REQUIRED WORK
Say how many lines in the entries below mention "text", with no other words.

(Extracted records)
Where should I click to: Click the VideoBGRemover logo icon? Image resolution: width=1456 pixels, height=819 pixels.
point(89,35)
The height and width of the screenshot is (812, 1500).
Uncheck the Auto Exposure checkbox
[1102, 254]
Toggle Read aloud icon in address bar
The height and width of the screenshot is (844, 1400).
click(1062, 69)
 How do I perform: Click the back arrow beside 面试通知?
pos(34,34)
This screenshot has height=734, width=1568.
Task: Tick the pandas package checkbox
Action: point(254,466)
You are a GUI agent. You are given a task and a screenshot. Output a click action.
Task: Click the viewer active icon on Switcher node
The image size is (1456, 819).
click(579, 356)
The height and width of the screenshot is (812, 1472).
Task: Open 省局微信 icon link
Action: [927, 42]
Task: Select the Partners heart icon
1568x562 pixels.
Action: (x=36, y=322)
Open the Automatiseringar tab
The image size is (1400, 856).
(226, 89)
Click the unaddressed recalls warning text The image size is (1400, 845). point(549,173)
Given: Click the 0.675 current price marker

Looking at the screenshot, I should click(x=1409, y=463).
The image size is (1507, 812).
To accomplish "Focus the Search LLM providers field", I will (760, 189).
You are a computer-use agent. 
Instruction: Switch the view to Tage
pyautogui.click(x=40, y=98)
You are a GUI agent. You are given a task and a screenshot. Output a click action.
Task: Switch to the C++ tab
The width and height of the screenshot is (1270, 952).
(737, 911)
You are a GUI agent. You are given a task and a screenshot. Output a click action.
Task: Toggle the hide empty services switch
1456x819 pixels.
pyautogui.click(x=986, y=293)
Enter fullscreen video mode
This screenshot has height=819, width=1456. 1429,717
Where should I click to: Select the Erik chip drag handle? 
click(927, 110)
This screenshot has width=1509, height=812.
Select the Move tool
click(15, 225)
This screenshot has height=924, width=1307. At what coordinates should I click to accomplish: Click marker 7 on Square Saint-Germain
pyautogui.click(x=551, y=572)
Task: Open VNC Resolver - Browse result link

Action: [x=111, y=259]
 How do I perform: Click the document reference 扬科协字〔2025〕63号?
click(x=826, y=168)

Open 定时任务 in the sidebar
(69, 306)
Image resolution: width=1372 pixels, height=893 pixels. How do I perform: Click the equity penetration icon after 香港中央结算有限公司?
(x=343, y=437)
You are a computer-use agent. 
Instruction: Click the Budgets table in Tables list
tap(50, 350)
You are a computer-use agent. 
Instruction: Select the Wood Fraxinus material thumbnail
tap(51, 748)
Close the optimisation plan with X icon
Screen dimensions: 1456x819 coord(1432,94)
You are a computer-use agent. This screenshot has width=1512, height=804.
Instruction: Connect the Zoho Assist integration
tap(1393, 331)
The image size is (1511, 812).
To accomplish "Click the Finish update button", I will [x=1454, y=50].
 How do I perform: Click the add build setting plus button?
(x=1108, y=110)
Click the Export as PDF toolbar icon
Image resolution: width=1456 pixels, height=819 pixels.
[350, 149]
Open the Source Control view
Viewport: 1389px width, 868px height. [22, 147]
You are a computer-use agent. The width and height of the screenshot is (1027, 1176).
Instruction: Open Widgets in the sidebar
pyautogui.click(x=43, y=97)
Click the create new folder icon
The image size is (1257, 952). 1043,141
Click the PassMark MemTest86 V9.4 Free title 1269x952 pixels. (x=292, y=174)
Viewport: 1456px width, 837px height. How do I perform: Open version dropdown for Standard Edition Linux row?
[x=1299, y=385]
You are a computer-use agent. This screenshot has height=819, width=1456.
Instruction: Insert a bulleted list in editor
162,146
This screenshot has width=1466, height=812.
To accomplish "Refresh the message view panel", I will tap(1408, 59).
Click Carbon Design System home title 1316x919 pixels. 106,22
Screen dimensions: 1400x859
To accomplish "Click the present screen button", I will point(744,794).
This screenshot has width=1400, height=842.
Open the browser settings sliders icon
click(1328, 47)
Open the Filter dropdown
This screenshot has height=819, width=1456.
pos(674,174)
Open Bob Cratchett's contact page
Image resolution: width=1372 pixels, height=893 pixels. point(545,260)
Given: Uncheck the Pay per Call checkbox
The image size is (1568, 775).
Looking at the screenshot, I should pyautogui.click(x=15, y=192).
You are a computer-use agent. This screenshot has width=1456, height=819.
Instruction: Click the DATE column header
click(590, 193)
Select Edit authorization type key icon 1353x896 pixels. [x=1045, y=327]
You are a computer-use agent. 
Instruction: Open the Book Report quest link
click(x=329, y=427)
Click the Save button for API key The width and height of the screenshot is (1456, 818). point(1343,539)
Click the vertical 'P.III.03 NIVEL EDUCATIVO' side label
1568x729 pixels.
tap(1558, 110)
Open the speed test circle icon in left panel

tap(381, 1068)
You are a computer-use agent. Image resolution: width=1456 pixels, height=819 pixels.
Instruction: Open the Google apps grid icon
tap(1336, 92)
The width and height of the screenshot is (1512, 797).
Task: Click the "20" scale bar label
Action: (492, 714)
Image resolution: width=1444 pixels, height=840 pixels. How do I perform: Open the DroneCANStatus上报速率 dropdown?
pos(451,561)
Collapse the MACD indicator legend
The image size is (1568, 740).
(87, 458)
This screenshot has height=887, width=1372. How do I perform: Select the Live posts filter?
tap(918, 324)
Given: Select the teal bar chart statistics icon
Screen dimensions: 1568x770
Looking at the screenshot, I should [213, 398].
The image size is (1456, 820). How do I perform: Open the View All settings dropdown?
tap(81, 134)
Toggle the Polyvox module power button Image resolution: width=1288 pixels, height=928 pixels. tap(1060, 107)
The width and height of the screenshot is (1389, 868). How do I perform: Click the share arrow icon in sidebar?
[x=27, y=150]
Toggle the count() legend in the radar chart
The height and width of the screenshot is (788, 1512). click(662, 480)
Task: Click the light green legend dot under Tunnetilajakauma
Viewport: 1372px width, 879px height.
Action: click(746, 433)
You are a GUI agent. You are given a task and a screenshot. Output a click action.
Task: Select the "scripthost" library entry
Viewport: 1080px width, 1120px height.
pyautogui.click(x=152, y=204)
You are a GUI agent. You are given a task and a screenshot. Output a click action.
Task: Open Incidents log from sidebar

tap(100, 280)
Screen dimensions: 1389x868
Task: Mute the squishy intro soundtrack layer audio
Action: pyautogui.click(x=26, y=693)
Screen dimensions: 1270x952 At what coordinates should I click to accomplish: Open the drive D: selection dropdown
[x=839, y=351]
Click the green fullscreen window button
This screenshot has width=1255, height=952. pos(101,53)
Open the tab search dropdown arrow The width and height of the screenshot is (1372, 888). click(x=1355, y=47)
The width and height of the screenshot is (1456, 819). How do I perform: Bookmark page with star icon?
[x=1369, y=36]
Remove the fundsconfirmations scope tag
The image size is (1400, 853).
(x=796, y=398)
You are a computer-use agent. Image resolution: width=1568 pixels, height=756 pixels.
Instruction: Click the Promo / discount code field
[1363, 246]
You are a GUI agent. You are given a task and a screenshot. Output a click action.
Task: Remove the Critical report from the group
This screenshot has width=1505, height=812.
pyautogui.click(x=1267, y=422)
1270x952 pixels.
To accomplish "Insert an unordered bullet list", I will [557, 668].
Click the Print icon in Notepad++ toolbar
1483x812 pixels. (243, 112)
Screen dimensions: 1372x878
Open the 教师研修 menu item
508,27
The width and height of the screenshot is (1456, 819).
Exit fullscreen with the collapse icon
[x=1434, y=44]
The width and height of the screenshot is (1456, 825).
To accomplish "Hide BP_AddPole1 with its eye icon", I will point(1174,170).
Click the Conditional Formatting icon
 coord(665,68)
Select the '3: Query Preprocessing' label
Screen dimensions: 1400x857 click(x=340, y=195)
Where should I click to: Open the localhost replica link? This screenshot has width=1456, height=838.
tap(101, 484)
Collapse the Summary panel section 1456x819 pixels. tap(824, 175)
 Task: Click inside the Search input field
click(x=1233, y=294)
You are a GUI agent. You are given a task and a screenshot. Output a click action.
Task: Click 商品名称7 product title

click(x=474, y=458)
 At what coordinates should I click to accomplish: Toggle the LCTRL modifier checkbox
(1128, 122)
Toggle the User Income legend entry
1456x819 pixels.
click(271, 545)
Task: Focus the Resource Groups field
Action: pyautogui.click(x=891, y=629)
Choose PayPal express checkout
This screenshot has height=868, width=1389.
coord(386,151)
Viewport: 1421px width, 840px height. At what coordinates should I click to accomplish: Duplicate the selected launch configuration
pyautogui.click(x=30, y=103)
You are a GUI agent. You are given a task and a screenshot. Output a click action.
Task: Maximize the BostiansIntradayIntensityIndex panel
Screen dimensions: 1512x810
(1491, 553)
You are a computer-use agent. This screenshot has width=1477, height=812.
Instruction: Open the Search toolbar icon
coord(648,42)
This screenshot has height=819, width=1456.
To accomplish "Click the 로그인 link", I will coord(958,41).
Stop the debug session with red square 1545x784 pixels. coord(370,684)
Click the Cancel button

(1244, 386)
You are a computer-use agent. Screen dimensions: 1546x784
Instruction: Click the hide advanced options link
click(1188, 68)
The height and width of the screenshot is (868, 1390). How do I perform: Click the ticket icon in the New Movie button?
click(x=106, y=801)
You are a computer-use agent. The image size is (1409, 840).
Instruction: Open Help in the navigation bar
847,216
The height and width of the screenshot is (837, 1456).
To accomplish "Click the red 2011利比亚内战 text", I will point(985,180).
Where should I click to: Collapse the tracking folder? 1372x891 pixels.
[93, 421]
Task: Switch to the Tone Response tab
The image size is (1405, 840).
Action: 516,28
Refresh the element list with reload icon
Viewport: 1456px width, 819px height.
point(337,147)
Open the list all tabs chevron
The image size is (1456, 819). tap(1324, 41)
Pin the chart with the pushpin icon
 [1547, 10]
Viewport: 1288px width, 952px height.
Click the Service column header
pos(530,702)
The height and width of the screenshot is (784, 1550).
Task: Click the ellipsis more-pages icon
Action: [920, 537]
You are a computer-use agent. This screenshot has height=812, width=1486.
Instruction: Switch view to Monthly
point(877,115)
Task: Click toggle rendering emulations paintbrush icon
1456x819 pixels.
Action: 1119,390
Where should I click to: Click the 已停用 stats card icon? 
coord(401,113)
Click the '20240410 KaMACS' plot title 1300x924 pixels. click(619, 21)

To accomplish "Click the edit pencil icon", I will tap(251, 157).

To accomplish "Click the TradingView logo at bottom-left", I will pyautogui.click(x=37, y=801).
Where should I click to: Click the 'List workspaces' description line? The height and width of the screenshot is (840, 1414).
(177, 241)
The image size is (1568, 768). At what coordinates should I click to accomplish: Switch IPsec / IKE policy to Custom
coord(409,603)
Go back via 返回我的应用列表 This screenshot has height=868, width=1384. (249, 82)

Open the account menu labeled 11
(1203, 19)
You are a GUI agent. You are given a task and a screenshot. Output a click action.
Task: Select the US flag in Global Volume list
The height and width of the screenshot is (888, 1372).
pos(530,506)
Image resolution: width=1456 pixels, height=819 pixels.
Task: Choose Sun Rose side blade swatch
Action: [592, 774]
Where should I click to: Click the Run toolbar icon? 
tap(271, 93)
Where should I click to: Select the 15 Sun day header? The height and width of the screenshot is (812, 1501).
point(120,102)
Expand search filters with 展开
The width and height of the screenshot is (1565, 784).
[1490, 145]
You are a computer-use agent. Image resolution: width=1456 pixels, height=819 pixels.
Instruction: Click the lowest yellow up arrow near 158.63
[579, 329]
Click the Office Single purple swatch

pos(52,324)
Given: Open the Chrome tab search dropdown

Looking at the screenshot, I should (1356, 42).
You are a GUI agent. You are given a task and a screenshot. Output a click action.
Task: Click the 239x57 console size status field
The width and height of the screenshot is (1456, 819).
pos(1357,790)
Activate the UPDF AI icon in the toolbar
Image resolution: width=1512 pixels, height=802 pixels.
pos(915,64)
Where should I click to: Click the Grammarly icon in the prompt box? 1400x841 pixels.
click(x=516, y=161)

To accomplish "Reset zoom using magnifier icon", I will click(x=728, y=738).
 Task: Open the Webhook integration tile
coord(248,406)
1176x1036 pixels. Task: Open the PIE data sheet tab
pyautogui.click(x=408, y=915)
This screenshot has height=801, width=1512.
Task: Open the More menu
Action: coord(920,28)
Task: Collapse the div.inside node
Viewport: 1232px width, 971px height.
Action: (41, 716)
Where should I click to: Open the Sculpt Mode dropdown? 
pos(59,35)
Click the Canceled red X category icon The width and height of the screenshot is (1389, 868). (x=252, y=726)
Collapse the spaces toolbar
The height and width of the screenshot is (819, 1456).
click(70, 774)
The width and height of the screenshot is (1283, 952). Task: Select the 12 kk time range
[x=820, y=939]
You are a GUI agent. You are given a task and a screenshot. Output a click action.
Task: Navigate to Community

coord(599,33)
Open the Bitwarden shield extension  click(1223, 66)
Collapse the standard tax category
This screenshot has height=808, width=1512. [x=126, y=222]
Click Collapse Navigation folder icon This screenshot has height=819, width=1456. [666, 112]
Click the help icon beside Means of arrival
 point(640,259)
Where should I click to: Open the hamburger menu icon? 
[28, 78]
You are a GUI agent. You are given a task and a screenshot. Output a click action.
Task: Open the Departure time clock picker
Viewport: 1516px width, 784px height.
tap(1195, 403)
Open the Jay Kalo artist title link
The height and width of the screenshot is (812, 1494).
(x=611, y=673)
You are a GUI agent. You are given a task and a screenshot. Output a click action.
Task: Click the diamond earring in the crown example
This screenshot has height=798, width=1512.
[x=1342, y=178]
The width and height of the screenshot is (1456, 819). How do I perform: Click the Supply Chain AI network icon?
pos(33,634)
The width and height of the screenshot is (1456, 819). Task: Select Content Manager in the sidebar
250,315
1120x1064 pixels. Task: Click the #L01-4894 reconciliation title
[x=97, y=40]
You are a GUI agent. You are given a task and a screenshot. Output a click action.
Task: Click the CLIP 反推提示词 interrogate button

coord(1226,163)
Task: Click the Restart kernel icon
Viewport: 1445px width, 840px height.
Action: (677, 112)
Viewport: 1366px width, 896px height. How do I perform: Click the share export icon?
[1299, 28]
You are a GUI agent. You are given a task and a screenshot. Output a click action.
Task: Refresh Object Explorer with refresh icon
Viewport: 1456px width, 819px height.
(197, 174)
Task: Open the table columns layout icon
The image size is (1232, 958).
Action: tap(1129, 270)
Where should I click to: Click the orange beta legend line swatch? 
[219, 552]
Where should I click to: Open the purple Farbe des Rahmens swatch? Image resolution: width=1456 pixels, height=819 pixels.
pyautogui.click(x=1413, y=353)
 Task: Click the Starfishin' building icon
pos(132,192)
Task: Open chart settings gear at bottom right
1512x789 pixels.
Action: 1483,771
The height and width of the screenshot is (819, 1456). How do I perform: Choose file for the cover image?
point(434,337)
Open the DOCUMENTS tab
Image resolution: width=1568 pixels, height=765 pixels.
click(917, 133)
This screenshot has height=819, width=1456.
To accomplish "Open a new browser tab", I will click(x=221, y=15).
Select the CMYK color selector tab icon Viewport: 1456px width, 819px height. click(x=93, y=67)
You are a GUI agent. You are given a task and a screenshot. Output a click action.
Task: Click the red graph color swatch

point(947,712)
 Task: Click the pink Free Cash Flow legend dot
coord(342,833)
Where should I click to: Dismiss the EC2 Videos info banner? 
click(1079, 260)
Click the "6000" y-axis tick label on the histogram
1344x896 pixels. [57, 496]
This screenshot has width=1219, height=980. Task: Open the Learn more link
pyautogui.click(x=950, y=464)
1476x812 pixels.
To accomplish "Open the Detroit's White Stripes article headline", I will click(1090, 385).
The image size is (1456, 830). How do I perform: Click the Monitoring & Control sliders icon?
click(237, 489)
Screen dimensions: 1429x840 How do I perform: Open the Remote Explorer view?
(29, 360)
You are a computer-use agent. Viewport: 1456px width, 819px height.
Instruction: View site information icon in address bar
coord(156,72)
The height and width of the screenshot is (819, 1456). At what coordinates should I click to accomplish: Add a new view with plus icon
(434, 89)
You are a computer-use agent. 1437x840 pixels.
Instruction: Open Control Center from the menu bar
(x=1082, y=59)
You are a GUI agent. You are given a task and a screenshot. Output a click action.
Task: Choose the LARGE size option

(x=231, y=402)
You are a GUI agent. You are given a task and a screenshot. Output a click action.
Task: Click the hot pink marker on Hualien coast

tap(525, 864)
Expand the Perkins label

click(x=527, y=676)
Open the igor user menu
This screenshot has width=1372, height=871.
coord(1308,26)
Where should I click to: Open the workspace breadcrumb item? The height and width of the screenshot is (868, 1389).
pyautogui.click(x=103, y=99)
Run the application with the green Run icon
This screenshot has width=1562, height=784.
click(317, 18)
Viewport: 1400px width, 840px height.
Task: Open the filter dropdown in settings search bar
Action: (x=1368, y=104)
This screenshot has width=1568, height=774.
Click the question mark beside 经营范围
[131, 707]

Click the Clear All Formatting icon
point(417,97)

REPLY
2